Ces dernières années, l’investissement durable – longtemps perçu comme une solution win-win, à la fois pour la conscience et le capital – fait face à une pression croissante. Certains critiques l’accusent aujourd’hui d’être politisé, inefficace, trop coûteux, voire de masquer de l’écoblanchiment. Aux États-Unis notamment, on observe un recul dans l’adoption des critères environnementaux, sociaux et de gouvernance (ESG) : législateurs et investisseurs n’hésitent plus à remettre en cause la pertinence et la fiabilité de ces indicateurs. 

Mais si l’on prend le temps de dépasser le tumulte idéologique et les inquiétudes liées aux performances à court terme, un constat s’impose : non seulement l’investissement durable reste pleinement d’actualité, mais il n’a jamais été aussi indispensable. 
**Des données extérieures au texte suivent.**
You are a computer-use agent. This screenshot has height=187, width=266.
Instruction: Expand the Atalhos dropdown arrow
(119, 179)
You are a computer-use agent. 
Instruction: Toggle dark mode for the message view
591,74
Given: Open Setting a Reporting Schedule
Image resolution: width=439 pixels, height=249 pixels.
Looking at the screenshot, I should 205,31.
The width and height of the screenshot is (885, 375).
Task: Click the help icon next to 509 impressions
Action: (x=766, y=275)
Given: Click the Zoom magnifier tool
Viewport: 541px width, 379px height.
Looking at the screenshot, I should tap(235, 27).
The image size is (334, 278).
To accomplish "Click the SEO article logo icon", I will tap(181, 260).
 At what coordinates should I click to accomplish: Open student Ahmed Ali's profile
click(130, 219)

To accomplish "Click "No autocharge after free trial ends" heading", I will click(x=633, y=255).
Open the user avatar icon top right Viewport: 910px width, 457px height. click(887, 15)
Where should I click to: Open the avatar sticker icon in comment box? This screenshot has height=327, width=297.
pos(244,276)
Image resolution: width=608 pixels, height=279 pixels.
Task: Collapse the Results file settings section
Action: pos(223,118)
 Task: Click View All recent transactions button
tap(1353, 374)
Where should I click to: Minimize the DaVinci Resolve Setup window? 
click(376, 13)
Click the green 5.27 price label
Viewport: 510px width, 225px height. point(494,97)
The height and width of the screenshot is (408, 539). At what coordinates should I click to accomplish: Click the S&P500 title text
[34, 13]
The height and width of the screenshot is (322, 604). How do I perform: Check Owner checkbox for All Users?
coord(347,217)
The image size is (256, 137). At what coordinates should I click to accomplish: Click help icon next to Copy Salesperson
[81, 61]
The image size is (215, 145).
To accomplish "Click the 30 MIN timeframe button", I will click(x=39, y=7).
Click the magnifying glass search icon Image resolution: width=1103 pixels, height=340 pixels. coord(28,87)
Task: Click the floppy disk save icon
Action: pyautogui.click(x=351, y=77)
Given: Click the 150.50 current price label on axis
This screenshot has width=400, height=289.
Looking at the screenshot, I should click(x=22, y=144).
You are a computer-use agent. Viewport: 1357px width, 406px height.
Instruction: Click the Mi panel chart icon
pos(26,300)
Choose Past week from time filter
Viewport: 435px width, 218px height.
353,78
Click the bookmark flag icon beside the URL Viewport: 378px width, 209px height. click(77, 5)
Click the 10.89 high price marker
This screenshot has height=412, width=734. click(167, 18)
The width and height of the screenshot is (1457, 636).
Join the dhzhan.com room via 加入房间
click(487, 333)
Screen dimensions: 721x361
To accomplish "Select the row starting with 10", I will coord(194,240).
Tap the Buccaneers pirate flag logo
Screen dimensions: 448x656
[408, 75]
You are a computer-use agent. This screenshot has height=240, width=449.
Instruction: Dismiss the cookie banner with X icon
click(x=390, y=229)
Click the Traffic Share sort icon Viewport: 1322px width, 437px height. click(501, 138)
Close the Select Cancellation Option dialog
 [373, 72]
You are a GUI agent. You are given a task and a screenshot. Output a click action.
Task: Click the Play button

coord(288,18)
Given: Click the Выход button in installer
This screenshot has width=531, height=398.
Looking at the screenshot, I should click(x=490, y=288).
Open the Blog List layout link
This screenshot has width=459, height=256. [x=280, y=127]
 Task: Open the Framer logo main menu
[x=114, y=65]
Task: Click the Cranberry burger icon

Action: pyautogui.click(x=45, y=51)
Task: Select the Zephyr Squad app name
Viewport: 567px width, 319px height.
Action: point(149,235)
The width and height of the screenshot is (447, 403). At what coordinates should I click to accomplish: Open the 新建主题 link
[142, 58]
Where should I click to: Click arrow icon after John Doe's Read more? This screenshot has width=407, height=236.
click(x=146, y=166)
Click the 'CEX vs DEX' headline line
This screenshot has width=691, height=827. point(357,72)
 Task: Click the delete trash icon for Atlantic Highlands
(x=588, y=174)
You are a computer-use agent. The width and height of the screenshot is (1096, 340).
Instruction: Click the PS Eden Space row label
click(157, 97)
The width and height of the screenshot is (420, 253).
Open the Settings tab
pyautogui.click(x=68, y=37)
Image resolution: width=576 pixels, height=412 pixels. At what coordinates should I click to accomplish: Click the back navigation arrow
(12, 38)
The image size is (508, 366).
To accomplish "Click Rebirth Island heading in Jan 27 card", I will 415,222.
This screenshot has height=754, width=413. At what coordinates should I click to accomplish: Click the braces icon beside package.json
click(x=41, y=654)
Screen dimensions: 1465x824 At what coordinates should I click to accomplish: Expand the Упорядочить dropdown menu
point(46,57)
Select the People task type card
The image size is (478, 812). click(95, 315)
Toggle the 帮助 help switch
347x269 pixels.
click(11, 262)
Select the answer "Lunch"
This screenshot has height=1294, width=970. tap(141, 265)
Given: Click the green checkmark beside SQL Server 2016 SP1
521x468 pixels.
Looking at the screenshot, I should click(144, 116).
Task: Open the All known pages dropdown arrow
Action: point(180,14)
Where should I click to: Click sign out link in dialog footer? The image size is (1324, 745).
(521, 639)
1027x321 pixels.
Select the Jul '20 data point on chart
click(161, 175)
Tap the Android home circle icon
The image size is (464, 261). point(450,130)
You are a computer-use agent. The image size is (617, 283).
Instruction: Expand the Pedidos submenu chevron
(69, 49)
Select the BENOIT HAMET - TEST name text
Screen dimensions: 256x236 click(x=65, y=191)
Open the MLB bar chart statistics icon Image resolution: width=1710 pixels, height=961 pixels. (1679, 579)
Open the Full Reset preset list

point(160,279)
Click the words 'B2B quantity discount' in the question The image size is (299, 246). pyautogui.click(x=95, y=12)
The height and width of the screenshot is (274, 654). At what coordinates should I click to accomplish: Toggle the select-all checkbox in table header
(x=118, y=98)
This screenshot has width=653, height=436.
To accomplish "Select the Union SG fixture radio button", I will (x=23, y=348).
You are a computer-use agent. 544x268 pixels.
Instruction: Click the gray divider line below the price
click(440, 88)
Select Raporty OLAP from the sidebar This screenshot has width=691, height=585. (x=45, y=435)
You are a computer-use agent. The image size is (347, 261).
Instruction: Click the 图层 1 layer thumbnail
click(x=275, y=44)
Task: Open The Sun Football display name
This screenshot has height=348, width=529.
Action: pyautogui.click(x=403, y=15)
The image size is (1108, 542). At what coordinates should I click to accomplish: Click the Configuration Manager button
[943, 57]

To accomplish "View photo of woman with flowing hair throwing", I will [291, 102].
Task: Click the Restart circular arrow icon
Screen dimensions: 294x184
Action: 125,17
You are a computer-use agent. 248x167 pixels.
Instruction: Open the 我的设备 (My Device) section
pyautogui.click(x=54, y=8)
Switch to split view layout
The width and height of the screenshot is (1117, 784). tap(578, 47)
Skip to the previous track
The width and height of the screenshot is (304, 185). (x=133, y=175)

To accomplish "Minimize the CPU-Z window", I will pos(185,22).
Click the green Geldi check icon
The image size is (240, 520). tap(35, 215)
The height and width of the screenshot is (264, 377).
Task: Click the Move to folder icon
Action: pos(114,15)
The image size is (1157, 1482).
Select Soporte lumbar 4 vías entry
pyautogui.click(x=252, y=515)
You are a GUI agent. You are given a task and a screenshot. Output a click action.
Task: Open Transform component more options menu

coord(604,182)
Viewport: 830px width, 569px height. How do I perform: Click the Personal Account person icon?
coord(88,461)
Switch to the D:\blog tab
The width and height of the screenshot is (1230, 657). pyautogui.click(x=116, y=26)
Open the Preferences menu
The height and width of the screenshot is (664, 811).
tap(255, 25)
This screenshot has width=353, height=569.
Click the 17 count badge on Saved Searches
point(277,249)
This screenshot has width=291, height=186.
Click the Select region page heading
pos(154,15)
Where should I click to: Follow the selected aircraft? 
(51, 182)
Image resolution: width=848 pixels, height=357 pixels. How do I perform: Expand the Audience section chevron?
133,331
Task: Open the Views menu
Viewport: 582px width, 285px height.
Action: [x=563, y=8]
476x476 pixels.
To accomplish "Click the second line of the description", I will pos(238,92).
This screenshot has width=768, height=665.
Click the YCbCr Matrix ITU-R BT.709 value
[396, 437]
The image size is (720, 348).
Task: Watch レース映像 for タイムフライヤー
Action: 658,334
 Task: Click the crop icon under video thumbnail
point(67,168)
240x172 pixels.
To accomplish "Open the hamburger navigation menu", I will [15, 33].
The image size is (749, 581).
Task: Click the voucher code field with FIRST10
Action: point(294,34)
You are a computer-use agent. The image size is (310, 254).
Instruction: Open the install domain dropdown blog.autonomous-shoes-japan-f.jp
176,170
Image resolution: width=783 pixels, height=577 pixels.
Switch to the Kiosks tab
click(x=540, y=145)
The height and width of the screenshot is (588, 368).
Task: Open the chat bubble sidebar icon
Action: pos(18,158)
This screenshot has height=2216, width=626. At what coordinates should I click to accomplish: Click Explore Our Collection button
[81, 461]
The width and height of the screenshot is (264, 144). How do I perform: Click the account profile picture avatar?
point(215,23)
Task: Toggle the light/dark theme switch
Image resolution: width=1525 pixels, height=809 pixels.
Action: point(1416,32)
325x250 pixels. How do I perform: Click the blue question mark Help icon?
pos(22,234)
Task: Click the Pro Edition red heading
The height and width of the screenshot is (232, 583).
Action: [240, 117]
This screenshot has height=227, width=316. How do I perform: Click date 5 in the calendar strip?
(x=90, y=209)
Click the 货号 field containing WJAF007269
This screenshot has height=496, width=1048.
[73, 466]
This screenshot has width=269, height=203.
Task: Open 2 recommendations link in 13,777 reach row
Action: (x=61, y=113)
Le recul observé en matière d’investissements durables ou ESG s’explique en grande partie par l’action de groupes de pression conservateurs, déterminés à défendre des intérêts économiques solidement établis. Présentée comme un rejet des questions progressistes, souvent qualifiées de « wokisme », cette opposition relève moins de la performance financière que d’une résistance profonde à tout changement structurel. En s’en prenant aux cadres ESG et en alimentant la guerre culturelle, ces groupes détournent l’attention des risques matériels bien réels : dégradation de l’environnement, instabilité sociale et défaillances de gouvernance. Au final, cela crée un écran de fumée idéologique, qui fragilise des outils pourtant conçus pour garantir, sur le long terme, la santé financière et la stabilité de la planète. Ce brouillard a surtout pour but de préserver les intérêts d’une infime minorité, celle qui bénéficie financièrement du statu quo.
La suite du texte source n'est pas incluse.